When it comes to finding hidden gems you often have to ignore theme and judge the game on its layout, shots and objectives, even if the theme shaping those objectives is goofy, or tied to a goofy movie. This can cut both ways too as you might have to put theme aside to take an honest look at the higher rated tables.
CFTBL thematically may be my favorite table ever, certainly top 5 in that category. But once the ball's in play, every game seems to devolve to shoot right flipper center ramp for Move Your Car, watch it slowly come down to the endlane, shoot it again, wait, shoot it again, start MYC mode, shoot, shoot, never touch left flipper, shoot, shoot. Eventually I'll I'll touch the left flipper because I missed slightly and have to try to slap save to keep it from draining SDTM. And that happened because I probably lost sight of the ball underneath the parking garage-looking structure on the PF after racking up 60 million points in a matter of seconds. The game within the theme is second tier worthy at most, but the look and theme and DMD flourishes make you want to come back, even though you realize there is probably another better designed game nearby. And so it stays top-25 or so out of hundreds of solid state pins. I'd probably sooner own The Shadow or Congo than CFTBL when I think about which game I'd get less bored with first.

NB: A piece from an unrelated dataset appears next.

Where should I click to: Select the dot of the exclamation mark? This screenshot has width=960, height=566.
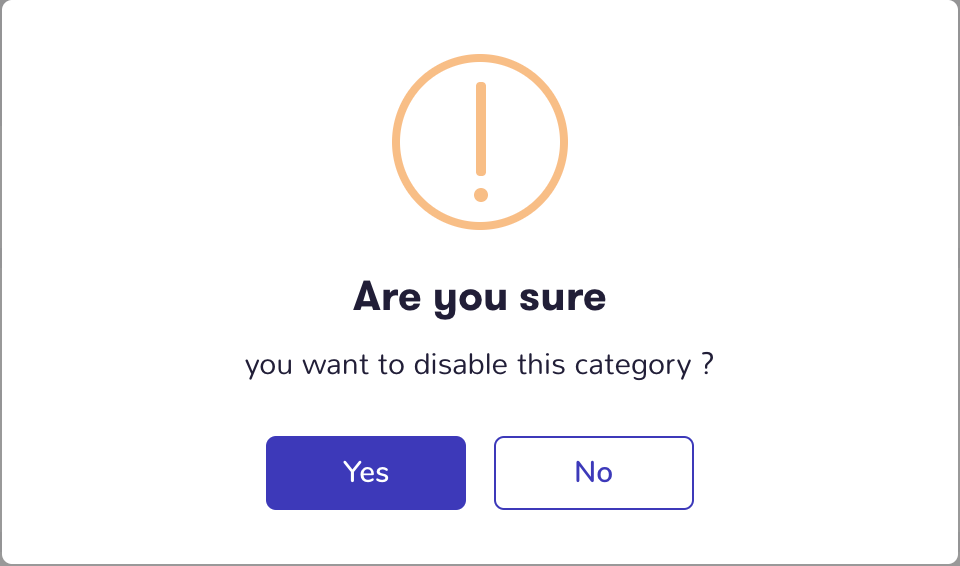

Pinball Arcade has shown a few of the older/obscure SS games some love, and have priced tables so that it's best to buy season packs, so they might become appreciated by those who never saw a real one. PA kicked in a memory I had of playing a Gottlieb Genie at some go-kart place when I was eye level with the coinbox, climbing up on a stool and giving it a pretty good run. It was shooting that lamp spinner in the middle and then watching that bonus meter wind down after drain that brought it all back to me. Obviously I was young and a simple, straightforward pin like Genie was perfect for me.
Genie turns out to be a great table for learning ball control and taking long shots on a widebody. Outlanes are forgiving as you learn to trap and drop catch, and in fact it rewards it with points/bonus on rollovers, with a nice lesson in nudging gently if it rolls too close to the edge, or in that dangerous area above the left outlane. It looks like what TZ's jet bumpers and left outlane area might have looked like in the early EM flipper days when TZ was being broadcast. And it has that EM look overall, as it was designed by longtime Gottlieb EM designer Ed Krynski.
Of course, there was no theme besides some pretty colors and pictures, and no objective beyond driving your bonus and multiplier and score more points than the backglass can display. That will be completely lost on people whose earliest memories of pinball involved saving Earth from Martians and shooting at their ship that blows up on the playfield. If I ever get settled down into a spot where owning a pin would be practical, finding a cheap and probably not playable Genie and getting it playable may be my first project.